This work addresses the limitations of traditional consent-based access control, which relies on lazy evaluation and only reveals policy conflicts at runtime, leading to misalignment between patient intent and system behavior as well as increased decision overhead. To overcome this, the authors propose an extended framework that integrates a pre-commit validation workflow and a Consent Conflict Analysis Module (CCAM) during consent creation, ensuring baseline permissions through formally specified system invariants. Additionally, they design a context-aware Emergency Disclosure Control Function (EDCF) that leverages real-time physiological evidence to enable precise, minimally necessary data disclosure. Experimental evaluation based on an XACML extension demonstrates that the approach significantly reduces and stabilizes runtime decision latency—even as policy scale grows—and outperforms baseline methods, while the emergency mechanism effectively filters irrelevant records without compromising critical clinical information.

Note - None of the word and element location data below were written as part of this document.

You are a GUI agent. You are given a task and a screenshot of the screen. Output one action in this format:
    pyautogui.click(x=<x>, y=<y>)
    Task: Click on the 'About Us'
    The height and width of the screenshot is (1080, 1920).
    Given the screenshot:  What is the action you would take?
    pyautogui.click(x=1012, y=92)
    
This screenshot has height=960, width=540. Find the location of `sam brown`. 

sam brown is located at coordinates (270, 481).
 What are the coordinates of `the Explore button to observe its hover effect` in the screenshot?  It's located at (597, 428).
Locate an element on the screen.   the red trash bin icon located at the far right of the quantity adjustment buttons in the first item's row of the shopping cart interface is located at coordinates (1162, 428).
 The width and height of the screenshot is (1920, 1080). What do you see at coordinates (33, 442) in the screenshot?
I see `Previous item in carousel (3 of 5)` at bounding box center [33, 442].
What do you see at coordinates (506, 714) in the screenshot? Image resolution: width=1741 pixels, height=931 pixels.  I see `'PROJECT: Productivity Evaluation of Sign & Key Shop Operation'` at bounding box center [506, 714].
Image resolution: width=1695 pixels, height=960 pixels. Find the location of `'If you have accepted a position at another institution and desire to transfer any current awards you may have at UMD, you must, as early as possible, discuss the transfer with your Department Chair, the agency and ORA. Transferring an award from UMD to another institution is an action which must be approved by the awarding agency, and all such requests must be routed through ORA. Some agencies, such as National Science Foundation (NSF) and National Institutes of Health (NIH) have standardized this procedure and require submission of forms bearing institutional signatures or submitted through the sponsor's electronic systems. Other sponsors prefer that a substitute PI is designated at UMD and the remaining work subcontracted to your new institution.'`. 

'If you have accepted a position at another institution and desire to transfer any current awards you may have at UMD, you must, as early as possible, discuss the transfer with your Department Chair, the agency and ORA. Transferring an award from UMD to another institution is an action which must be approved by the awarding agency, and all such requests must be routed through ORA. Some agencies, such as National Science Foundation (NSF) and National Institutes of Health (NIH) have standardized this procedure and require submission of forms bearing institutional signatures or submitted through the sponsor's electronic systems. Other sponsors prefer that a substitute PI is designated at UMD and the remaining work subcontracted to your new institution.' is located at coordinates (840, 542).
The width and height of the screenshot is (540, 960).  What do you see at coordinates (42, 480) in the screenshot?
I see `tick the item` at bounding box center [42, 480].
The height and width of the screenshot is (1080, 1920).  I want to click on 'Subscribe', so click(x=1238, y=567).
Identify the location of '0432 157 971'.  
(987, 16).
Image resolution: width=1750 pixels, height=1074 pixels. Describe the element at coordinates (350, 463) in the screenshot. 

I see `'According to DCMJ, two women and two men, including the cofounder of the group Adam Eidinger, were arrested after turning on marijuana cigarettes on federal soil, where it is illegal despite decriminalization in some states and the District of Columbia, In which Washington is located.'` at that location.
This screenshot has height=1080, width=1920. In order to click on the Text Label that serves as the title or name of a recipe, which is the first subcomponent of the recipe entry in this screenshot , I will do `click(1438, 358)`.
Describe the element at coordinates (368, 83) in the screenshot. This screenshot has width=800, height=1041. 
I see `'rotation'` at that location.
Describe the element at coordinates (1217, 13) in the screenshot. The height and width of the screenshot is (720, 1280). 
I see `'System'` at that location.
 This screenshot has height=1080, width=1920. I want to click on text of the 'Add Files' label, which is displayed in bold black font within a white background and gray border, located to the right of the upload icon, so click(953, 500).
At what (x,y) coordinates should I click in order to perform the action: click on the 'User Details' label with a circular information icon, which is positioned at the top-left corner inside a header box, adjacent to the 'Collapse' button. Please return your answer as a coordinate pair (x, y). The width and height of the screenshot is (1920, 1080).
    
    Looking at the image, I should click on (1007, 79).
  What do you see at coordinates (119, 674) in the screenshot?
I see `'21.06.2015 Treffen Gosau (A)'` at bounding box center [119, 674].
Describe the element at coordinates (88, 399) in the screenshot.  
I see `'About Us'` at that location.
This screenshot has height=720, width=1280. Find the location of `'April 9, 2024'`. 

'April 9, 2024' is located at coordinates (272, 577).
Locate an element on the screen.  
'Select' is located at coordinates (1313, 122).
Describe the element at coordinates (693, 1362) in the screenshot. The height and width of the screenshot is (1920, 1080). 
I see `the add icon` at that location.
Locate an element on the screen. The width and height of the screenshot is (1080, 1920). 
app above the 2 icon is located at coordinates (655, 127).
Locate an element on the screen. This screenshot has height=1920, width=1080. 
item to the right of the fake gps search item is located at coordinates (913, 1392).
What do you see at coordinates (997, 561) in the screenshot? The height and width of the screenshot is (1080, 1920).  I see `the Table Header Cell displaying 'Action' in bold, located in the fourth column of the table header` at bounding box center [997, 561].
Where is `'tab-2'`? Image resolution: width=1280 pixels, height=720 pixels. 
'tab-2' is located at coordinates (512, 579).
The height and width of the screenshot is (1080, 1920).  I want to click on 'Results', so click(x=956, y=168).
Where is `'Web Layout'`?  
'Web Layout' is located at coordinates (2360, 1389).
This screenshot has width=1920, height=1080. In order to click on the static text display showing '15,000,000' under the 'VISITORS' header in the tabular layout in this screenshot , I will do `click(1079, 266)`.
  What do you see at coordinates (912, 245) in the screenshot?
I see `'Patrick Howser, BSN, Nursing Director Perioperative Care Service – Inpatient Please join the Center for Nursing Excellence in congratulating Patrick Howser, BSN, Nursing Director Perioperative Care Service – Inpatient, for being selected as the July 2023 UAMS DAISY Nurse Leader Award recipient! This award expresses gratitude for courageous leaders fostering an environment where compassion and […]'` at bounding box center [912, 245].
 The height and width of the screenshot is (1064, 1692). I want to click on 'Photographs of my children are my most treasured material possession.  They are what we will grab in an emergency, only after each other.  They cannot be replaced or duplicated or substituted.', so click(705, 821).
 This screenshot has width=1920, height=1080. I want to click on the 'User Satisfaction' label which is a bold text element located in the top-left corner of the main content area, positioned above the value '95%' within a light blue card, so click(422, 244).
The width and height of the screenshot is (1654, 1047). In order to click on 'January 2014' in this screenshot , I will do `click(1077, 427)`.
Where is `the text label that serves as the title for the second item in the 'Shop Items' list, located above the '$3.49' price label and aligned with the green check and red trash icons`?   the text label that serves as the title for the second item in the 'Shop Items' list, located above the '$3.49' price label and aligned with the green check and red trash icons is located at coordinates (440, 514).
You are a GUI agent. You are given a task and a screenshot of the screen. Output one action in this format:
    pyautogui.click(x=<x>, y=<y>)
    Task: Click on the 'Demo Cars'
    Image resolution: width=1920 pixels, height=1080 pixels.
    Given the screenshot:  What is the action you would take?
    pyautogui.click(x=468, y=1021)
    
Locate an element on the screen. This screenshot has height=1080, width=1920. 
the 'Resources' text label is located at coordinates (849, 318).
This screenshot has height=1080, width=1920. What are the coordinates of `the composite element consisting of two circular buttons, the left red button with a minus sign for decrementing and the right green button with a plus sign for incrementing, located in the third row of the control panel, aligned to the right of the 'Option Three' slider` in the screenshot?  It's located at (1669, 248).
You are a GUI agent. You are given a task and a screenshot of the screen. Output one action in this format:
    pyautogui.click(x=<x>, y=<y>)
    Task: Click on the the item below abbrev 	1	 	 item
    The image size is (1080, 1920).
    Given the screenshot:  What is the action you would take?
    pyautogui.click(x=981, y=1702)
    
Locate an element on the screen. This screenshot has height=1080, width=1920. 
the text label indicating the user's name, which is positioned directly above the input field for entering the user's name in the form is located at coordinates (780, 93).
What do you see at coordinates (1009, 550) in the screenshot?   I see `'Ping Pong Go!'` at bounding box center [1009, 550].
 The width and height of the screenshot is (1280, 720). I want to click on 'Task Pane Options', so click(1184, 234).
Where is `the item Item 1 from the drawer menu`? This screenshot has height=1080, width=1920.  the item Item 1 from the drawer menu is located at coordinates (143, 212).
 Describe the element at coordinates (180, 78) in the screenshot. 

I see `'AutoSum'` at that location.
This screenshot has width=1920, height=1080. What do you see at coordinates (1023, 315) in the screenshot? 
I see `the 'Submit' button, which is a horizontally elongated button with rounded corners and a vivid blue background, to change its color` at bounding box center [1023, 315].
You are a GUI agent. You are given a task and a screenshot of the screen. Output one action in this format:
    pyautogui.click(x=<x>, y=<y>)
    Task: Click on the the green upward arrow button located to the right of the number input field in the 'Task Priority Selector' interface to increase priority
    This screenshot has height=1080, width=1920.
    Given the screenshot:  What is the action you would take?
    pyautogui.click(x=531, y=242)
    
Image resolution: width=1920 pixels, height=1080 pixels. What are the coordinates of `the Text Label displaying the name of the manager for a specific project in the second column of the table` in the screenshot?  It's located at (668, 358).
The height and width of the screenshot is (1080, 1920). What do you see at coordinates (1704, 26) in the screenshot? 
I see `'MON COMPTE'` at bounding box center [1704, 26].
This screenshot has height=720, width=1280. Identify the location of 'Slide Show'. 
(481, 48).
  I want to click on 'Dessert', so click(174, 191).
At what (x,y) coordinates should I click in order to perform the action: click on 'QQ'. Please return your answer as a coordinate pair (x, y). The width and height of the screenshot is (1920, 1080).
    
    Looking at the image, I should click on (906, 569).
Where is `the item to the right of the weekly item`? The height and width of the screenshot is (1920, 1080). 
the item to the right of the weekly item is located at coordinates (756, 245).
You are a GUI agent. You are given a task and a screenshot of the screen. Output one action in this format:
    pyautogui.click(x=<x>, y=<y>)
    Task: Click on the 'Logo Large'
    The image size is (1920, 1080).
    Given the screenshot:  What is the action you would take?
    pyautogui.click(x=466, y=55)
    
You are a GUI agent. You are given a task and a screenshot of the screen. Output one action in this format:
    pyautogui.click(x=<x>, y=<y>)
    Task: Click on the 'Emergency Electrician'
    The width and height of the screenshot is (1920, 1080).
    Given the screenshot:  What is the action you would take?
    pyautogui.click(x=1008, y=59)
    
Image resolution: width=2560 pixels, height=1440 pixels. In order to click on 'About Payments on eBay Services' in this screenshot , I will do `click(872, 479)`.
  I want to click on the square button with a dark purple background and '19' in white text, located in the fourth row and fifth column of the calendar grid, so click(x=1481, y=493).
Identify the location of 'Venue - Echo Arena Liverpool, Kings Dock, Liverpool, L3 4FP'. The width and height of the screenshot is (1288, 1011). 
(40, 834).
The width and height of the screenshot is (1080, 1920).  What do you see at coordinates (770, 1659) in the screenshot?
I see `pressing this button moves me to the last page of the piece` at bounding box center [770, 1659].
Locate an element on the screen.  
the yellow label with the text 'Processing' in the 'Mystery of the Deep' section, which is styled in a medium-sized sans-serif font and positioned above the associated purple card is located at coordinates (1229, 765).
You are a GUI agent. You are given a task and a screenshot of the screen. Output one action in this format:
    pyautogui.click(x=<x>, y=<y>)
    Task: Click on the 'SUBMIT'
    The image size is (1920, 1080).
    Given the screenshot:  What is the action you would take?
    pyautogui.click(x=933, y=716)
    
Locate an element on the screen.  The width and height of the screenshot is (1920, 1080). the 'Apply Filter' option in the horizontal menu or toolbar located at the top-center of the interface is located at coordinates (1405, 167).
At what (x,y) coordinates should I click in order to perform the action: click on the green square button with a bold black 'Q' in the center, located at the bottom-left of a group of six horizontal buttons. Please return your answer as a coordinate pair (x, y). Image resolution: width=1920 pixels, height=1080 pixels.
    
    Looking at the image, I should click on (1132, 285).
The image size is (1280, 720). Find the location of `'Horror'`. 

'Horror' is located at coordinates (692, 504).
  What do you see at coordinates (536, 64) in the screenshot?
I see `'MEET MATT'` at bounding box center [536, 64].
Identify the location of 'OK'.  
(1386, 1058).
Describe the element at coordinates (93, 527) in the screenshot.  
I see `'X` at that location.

Consent-Based Access Control (CBAC) is a foundational mechanism for enforcing patient autonomy in modern healthcare information systems. Many CBAC frameworks are built on the eXtensible Access Control Markup Language (XACML) and inherit its \emph{lazy evaluation} model, in which policy interactions are resolved only at request time. This design allows contradictory consent directives to accumulate within the repository, creating a semantic gap between patient intent and system behavior while burdening high-frequency runtime decisions with complex conflict resolution. This paper presents an extended CBAC framework that enforces semantic correctness at consent creation time rather than during access evaluation. The framework introduces a pre-commit validation workflow centered on a Consent Conflict Analysis Module (CCAM), which proactively detects modality conflicts and redundancies before directives become active. In addition, immutable system invariants are formalized to guarantee baseline access for record authors and patients, preserving clinical continuity and professional accountability. Finally, the framework incorporates a context-aware emergency mediation mechanism that enables controlled \emph{break-the-glass} access driven by real-time physiological evidence, with disclosure strictly bounded by an Emergency Disclosure Control Function (EDCF). Simulation-based evaluation using controlled synthetic workloads demonstrates that pre-commit conflict resolution yields low and stable runtime decision latency and consistently outperforms standard XACML-based baselines as policy repositories scale. Emergency access experiments further demonstrate strong restrictions on data access, pruning the majority of non-relevant record elements while preserving clinically essential information.